** REQUIREMENT **
Each of the entries beneath this task should be written out exactly.

=== Section Start ===

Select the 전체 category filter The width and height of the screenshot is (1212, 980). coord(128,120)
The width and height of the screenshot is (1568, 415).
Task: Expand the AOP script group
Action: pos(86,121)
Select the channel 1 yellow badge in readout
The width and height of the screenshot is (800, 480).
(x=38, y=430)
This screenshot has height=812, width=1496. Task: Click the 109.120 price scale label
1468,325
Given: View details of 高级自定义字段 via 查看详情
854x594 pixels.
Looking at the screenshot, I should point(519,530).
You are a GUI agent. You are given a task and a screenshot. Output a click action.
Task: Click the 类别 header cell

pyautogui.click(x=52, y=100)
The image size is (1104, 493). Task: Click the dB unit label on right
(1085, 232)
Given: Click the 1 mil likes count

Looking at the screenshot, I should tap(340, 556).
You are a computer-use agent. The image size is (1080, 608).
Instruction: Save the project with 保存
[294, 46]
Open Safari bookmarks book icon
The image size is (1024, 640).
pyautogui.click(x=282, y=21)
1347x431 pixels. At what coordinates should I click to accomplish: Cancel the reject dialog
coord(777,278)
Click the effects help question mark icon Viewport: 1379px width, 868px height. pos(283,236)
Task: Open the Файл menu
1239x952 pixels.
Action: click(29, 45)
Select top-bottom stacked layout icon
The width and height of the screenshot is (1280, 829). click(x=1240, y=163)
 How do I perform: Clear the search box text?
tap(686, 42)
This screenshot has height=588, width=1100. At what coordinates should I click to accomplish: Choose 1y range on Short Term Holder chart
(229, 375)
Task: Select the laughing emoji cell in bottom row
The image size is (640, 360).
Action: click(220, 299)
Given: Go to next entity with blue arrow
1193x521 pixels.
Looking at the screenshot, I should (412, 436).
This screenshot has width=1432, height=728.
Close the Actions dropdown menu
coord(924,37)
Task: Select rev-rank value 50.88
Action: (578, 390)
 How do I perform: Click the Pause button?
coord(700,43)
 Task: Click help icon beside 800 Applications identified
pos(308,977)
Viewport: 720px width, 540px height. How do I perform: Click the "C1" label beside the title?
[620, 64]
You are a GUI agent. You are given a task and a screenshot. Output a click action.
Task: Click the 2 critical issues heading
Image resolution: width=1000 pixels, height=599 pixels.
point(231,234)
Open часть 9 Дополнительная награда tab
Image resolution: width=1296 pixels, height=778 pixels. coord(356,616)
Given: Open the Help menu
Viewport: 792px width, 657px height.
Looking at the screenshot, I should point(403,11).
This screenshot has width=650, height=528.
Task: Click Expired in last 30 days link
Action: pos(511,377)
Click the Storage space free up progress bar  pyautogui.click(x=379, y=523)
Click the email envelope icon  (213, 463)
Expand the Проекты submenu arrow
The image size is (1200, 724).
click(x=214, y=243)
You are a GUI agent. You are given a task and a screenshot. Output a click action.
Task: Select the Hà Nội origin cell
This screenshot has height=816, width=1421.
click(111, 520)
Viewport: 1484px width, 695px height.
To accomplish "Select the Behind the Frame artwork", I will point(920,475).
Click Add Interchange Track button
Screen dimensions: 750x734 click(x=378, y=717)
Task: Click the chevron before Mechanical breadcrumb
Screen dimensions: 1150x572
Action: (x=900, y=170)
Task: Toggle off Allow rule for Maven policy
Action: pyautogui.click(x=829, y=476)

=== Section End ===

** EXERCISE OUTPUT **
Select the 전체 category filter The width and height of the screenshot is (1212, 980). coord(128,120)
The width and height of the screenshot is (1568, 415).
Task: Expand the AOP script group
Action: pos(86,121)
Select the channel 1 yellow badge in readout
The width and height of the screenshot is (800, 480).
(x=38, y=430)
This screenshot has height=812, width=1496. Task: Click the 109.120 price scale label
1468,325
Given: View details of 高级自定义字段 via 查看详情
854x594 pixels.
Looking at the screenshot, I should point(519,530).
You are a GUI agent. You are given a task and a screenshot. Output a click action.
Task: Click the 类别 header cell

pyautogui.click(x=52, y=100)
The image size is (1104, 493). Task: Click the dB unit label on right
(1085, 232)
Given: Click the 1 mil likes count

Looking at the screenshot, I should tap(340, 556).
You are a computer-use agent. The image size is (1080, 608).
Instruction: Save the project with 保存
[294, 46]
Open Safari bookmarks book icon
The image size is (1024, 640).
pyautogui.click(x=282, y=21)
1347x431 pixels. At what coordinates should I click to accomplish: Cancel the reject dialog
coord(777,278)
Click the effects help question mark icon Viewport: 1379px width, 868px height. pos(283,236)
Task: Open the Файл menu
1239x952 pixels.
Action: click(29, 45)
Select top-bottom stacked layout icon
The width and height of the screenshot is (1280, 829). click(x=1240, y=163)
 How do I perform: Clear the search box text?
tap(686, 42)
This screenshot has height=588, width=1100. At what coordinates should I click to accomplish: Choose 1y range on Short Term Holder chart
(229, 375)
Task: Select the laughing emoji cell in bottom row
The image size is (640, 360).
Action: click(220, 299)
Given: Go to next entity with blue arrow
1193x521 pixels.
Looking at the screenshot, I should (412, 436).
This screenshot has width=1432, height=728.
Close the Actions dropdown menu
coord(924,37)
Task: Select rev-rank value 50.88
Action: (578, 390)
 How do I perform: Click the Pause button?
coord(700,43)
 Task: Click help icon beside 800 Applications identified
pos(308,977)
Viewport: 720px width, 540px height. How do I perform: Click the "C1" label beside the title?
[620, 64]
You are a GUI agent. You are given a task and a screenshot. Output a click action.
Task: Click the 2 critical issues heading
Image resolution: width=1000 pixels, height=599 pixels.
point(231,234)
Open часть 9 Дополнительная награда tab
Image resolution: width=1296 pixels, height=778 pixels. coord(356,616)
Given: Open the Help menu
Viewport: 792px width, 657px height.
Looking at the screenshot, I should point(403,11).
This screenshot has width=650, height=528.
Task: Click Expired in last 30 days link
Action: pos(511,377)
Click the Storage space free up progress bar  pyautogui.click(x=379, y=523)
Click the email envelope icon  (213, 463)
Expand the Проекты submenu arrow
The image size is (1200, 724).
click(x=214, y=243)
You are a GUI agent. You are given a task and a screenshot. Output a click action.
Task: Select the Hà Nội origin cell
This screenshot has height=816, width=1421.
click(111, 520)
Viewport: 1484px width, 695px height.
To accomplish "Select the Behind the Frame artwork", I will point(920,475).
Click Add Interchange Track button
Screen dimensions: 750x734 click(x=378, y=717)
Task: Click the chevron before Mechanical breadcrumb
Screen dimensions: 1150x572
Action: (x=900, y=170)
Task: Toggle off Allow rule for Maven policy
Action: pyautogui.click(x=829, y=476)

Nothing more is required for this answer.